=== Data shown ===
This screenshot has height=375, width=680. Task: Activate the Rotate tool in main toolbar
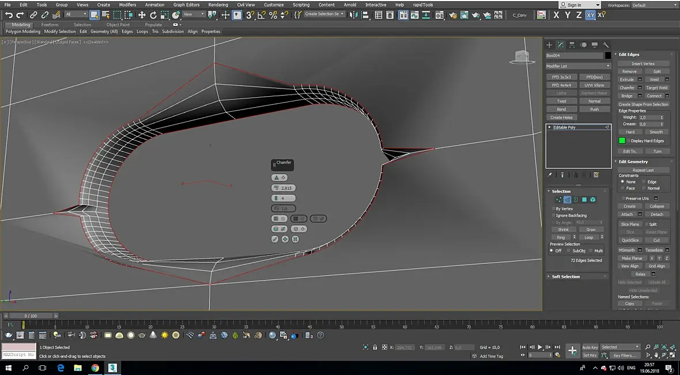point(153,15)
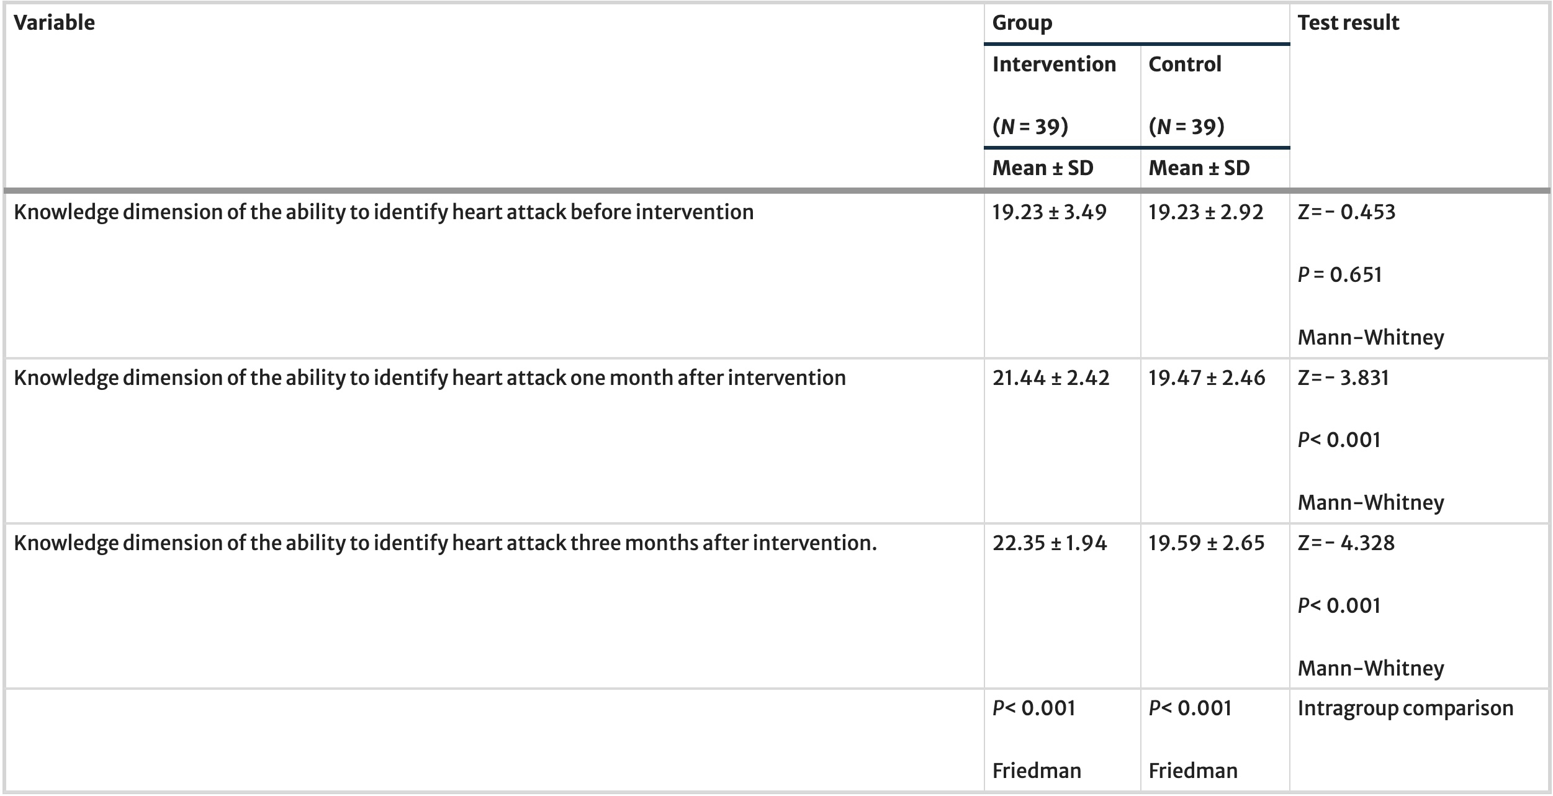Click the P = 0.651 value
The height and width of the screenshot is (796, 1553).
tap(1339, 275)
===
Arrange all the material above as a numbered list, one line per item, with blank lines dropped. Leave the pictures out.

[Problem solution]
1. This screenshot has height=375, width=680. Task: Activate the Rotate tool in main toolbar
2. point(153,15)
3. Click the P = 0.651 value
4. The height and width of the screenshot is (796, 1553).
5. tap(1339, 275)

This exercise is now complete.